PASSAGE SHOWN:
Alternatively, once you have installed the app in your organization, you can also reach out to MC support to finalize the setup.

FAQ

Q: I have MC-dbt core integration and I'm not sure that I filled out the remote url and subdirectory correctly in the settings page?

A: Remote URL should be in the format of either of the following

  • https://github.com/<org>/<repo>
  • git://github.com/<org>/<repo>.git

Subdirectory should be the root directory of the dbt models within the repo. It is only needed if the dbt project is further down the directory. For example,
If a model path is analytics/models/foo/bar.sql then subdirectory would be analytics.

If a model path is models/foo/bar.sql, then subdirectory field should be left empty.

Q: For certain impact report in Github PR, why don't I see expected impacted models?

A: Note that impact report is only available if i) a MC-dbt integration is setup, and ii) remote URLs and subdirectories are correctly provided for customers with MC-dbt core integration, and iii) the PR is modifying models in dbt repos included in the GitHub integration.

THINGS TO DO:
• 1. Rewrite the paragraph of the MC-dbt integration FAQ beginning "A: Note that impact report" as a short list of conditions.
• 2. Carry on the MC-dbt integration FAQ from its last sentence.
The lines after the MC-dbt integration FAQ are separate material.

SUPPLIED MATERIAL:

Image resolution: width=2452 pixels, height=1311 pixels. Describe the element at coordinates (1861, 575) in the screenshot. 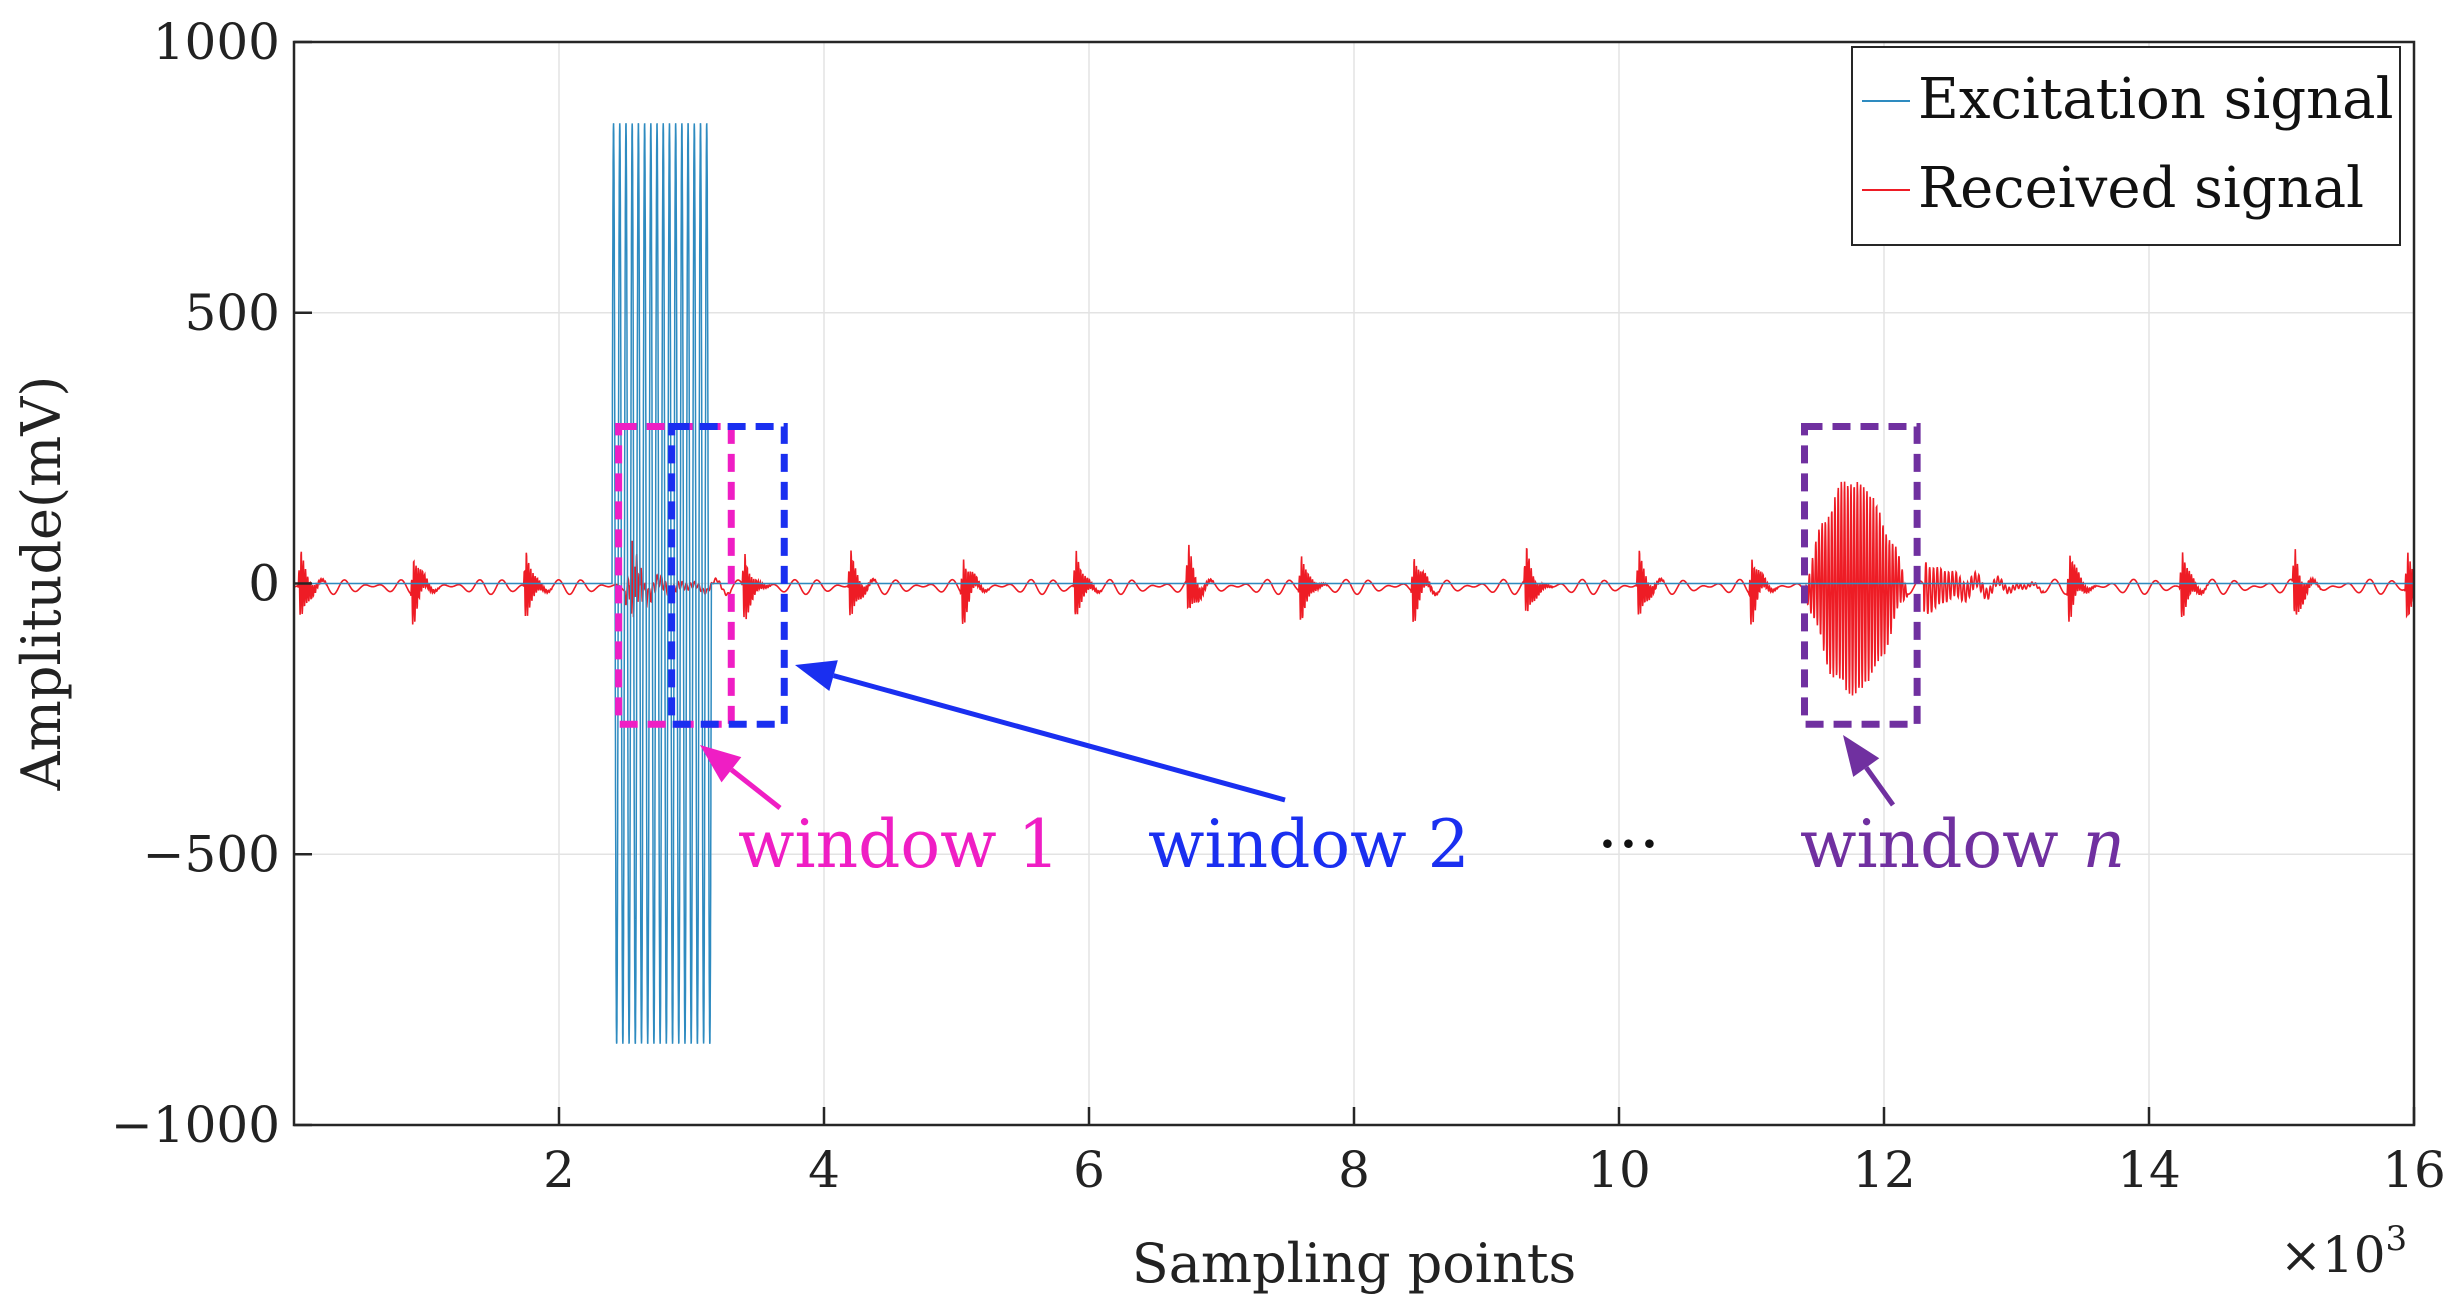

I see `window-3-box` at that location.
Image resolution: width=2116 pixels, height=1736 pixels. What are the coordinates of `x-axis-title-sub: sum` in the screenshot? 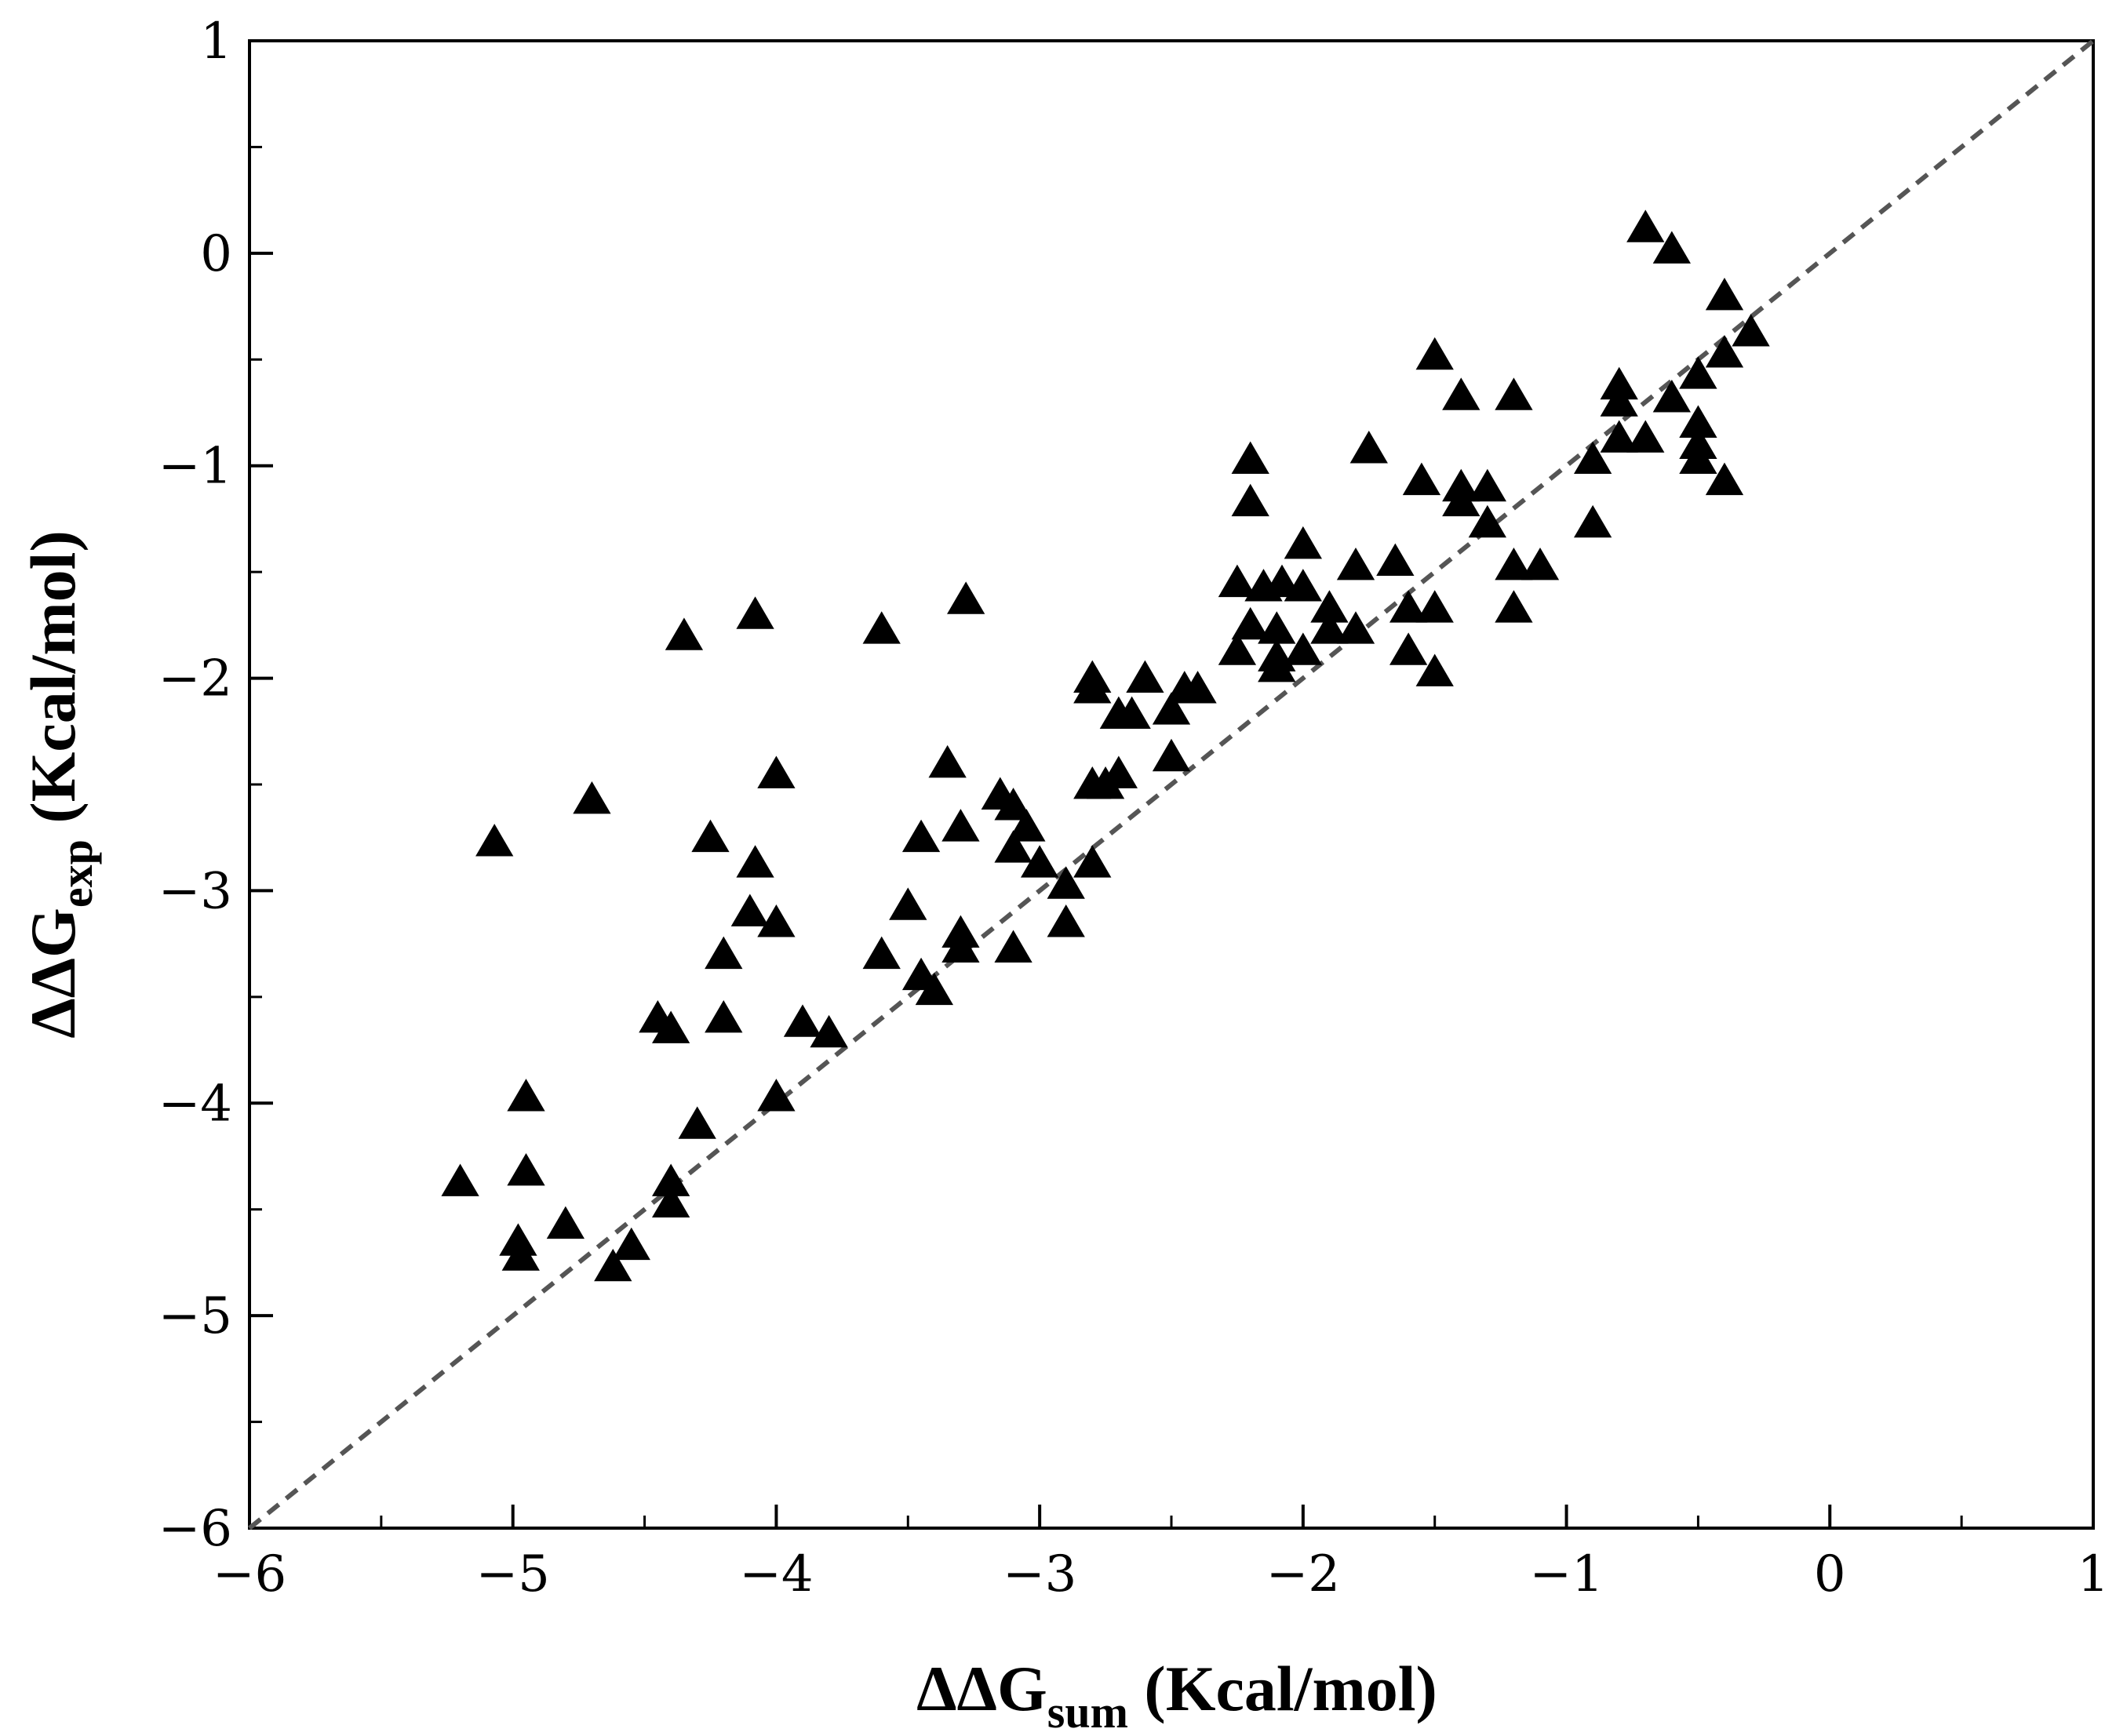 It's located at (1088, 1712).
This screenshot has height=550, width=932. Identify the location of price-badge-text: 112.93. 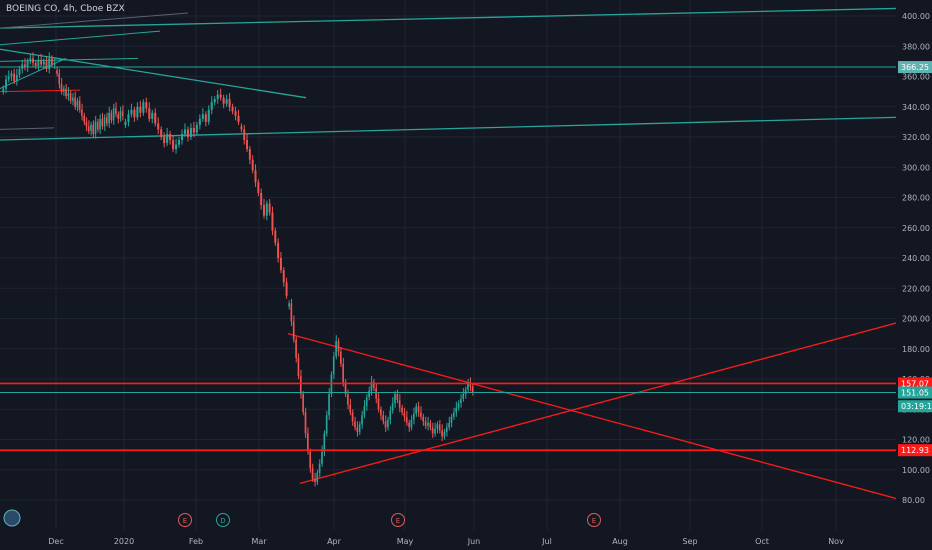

ANSWERS TO THIS EXERCISE:
• 1.
The impact report is available only if:
- an MC-dbt integration is set up
- remote URLs and subdirectories are correctly provided (for customers with MC-dbt core integration)
- the PR modifies models in dbt repos included in the GitHub integration

• 2.
If the above conditions are met, it could be because the PR is creating a new model, in which case there would be no impacted assets available yet since until the model is run no query logs are available to generate lineage in MC. It could also be that the impacted model is ephemeral, which MC does not surface as impacted assets yet (but will be added soon).

Q: I just set up the integration, why don't I see pull requests showing up yet?

A: after the integration is set up, MC will start collect the PRs that merged after the integration setup time. MC does not have access to the historical PRs, so it might take a few hours or days for PRs to start showing up depending on how frequently your organization merge PRs. For customers without a dbt integration, since the PRs will only show up in the context of an incident, only PRs merged before the incident start time will be included in each incident (to limit the list of PRs to only ones that could have potentially led to the incident).